Let us condemn the hungry, petty thief who has stolen a five-kopeck loaf out of a tray, but if the director of a bank has squandered somebody else’s million on race horses and cigars, let us mitigate his lot.” “Pardon me, but I do not understand this comparison,” answered Yarchenko with restraint.

“However, it’s all the same to me; let’s go.” “And all the more so,” said Lichonin, letting the subprofessor pass ahead; “all the more so, since this house guards within it so many historical traditions.

Comrades!

Decades of student generations gaze upon us from the heights of the coat-hooks, and, besides that, through the power of the usual right, children and students pay half here, as in a panopticon.

Isn’t that so, citizen Simeon?”

Simeon did not like to have people come in large parties— this always smacked of scandal in the not distant future; moreover, he despised students in general for their speech, but little comprehensible to him, for their propensity towards frivolous jokes, for their godlessness, and chiefly because they were in constant revolt against officialdom and order.

It was not in vain that on the day when on the Bessarabian Square the cossacks, meat-sellers, flour dealers and fish mongers were massacring the students, Simeon having scarce found it out had jumped into a fine carriage passing by, and, standing just like a chief of police in the victoria, tore off to the scene of the fray in order to take part in it.
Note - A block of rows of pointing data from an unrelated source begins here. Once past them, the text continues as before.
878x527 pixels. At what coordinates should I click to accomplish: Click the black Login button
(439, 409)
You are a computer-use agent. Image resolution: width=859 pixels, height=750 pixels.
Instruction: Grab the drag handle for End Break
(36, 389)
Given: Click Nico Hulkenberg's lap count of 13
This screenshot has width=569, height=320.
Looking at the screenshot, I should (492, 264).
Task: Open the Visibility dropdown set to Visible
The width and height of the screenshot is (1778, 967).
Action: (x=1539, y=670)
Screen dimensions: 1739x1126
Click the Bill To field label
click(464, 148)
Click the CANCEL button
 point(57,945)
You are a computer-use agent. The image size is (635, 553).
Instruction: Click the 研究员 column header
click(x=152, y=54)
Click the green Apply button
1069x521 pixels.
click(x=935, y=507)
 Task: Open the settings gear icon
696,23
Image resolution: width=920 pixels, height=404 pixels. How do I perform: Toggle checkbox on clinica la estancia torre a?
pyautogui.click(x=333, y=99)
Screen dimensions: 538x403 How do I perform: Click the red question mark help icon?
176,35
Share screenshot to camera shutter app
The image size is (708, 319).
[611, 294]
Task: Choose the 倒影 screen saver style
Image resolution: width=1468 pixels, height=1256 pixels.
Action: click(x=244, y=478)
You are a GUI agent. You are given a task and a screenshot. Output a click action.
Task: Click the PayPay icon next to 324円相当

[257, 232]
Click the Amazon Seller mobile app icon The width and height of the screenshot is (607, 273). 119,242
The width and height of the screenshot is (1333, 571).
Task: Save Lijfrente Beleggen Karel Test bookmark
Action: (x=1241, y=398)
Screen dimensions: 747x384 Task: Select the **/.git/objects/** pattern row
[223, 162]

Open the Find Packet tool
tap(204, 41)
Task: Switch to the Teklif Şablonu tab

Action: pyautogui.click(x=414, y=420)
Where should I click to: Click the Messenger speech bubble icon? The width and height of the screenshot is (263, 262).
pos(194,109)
He esteemed people who were sedate, stout and elderly, who came singly, in secret, peeped in cautiously from the ante-room into the drawing room, fearing to meet with acquaintances, and very soon and with great haste went away, tipping him generously.

Such he always styled “Your Excellency.”

And so, while taking the light grey overcoat off Yarchenko, he sombrely and with much significance snarled back in answer to Lichonin’s banter:

“I am no citizen here, but the bouncer.”

“Upon which I have the honour to congratulate you,” answered Lichonin with a polite bow.

There were many people in the drawing room.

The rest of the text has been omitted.